Goal of the exercise: Whenever a line in the entries below contains the string "each", copy that line.

Data for processing:
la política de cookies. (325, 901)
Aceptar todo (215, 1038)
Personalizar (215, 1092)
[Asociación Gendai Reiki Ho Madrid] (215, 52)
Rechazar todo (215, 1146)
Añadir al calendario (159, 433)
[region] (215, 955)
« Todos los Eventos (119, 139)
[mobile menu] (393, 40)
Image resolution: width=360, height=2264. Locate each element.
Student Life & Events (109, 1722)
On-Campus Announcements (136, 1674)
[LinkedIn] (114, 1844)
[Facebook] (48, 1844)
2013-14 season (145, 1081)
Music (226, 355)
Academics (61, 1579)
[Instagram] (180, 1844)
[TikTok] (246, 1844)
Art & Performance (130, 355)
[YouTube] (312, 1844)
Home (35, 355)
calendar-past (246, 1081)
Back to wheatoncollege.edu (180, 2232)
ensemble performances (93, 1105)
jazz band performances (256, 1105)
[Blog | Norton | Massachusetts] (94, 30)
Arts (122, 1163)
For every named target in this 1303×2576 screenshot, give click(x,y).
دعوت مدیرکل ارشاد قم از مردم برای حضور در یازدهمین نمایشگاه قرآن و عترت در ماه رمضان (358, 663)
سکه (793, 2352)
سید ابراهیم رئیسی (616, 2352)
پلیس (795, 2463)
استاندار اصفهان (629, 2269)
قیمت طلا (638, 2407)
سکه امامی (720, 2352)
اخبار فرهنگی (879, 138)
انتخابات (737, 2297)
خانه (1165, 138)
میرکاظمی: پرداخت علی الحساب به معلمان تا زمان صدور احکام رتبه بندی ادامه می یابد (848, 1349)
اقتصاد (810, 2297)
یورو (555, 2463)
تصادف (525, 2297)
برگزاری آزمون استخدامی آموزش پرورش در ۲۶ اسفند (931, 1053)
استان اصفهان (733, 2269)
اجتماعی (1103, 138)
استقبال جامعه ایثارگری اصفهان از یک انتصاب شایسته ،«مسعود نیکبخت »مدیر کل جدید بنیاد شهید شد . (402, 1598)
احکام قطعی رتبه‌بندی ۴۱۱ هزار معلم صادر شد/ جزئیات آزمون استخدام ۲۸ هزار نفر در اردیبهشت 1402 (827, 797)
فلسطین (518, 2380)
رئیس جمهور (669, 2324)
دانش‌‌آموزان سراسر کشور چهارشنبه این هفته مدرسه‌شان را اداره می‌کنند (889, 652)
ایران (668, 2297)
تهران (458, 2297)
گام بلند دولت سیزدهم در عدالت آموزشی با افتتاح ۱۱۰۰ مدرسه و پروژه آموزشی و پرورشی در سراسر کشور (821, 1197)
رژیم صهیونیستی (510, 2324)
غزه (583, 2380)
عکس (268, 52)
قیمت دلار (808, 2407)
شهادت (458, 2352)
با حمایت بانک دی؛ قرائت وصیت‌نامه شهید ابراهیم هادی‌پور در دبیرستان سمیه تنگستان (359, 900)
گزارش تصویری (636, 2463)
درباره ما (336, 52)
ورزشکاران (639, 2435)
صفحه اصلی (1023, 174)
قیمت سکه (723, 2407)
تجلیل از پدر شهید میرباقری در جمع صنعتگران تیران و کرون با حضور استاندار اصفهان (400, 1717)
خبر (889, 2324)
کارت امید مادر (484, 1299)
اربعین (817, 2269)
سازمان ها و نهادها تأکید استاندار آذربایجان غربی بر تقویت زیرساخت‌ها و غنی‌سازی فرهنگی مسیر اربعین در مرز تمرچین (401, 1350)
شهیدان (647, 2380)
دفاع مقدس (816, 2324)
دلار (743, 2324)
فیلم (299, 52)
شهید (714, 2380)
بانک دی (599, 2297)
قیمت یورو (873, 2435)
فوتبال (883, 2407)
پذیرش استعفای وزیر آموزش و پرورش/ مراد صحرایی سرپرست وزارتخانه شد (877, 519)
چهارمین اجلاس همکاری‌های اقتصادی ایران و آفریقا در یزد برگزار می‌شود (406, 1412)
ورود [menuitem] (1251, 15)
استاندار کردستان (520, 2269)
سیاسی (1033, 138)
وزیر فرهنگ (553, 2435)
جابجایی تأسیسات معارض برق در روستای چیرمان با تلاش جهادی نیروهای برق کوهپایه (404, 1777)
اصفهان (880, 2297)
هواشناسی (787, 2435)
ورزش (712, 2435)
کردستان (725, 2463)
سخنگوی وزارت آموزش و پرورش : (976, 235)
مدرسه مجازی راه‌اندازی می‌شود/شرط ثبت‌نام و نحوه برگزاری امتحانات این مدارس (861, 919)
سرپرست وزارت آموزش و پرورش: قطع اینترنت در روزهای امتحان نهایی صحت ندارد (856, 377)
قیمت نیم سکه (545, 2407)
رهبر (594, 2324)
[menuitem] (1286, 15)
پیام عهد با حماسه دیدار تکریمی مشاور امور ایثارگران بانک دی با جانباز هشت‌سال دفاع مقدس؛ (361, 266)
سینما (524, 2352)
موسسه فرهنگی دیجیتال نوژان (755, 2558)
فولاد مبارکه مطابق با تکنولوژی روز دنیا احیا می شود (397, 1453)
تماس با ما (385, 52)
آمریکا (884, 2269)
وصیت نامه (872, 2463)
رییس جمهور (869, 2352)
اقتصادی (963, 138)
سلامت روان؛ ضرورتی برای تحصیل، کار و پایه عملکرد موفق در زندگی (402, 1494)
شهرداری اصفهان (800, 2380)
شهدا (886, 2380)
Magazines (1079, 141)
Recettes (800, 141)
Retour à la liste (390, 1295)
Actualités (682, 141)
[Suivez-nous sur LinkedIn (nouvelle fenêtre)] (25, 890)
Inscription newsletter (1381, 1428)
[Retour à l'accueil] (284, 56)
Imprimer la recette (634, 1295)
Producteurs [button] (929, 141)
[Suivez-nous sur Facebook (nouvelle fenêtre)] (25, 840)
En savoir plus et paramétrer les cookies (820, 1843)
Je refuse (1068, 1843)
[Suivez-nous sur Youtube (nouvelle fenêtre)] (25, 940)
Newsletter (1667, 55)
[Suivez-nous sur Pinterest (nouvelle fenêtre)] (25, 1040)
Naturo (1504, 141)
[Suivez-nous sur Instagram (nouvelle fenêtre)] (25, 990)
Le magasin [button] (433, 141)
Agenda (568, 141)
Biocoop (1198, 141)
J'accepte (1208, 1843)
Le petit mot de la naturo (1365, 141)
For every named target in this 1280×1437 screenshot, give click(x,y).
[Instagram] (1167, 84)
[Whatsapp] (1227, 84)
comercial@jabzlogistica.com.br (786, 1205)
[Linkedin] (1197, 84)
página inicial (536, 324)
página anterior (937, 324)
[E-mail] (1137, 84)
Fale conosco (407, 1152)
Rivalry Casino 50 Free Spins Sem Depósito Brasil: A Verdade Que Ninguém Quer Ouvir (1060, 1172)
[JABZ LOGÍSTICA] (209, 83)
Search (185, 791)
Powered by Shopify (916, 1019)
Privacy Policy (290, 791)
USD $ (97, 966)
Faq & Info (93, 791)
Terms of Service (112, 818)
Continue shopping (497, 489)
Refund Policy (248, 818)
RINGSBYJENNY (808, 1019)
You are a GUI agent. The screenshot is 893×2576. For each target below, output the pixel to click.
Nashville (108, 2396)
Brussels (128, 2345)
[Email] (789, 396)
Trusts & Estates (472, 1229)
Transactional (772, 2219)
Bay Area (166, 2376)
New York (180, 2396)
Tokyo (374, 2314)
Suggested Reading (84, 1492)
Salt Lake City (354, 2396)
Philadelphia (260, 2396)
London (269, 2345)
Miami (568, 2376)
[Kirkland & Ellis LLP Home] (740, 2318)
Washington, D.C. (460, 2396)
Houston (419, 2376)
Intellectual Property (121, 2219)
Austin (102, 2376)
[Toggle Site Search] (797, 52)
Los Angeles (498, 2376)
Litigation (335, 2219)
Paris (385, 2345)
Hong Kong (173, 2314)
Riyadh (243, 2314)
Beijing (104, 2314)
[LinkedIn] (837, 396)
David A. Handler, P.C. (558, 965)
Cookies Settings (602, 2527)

Exercise result:
Image resolution: width=360, height=2264. Locate each element.
You are a GUI agent. The screenshot is 893×2576. For each target below, output the pixel to click.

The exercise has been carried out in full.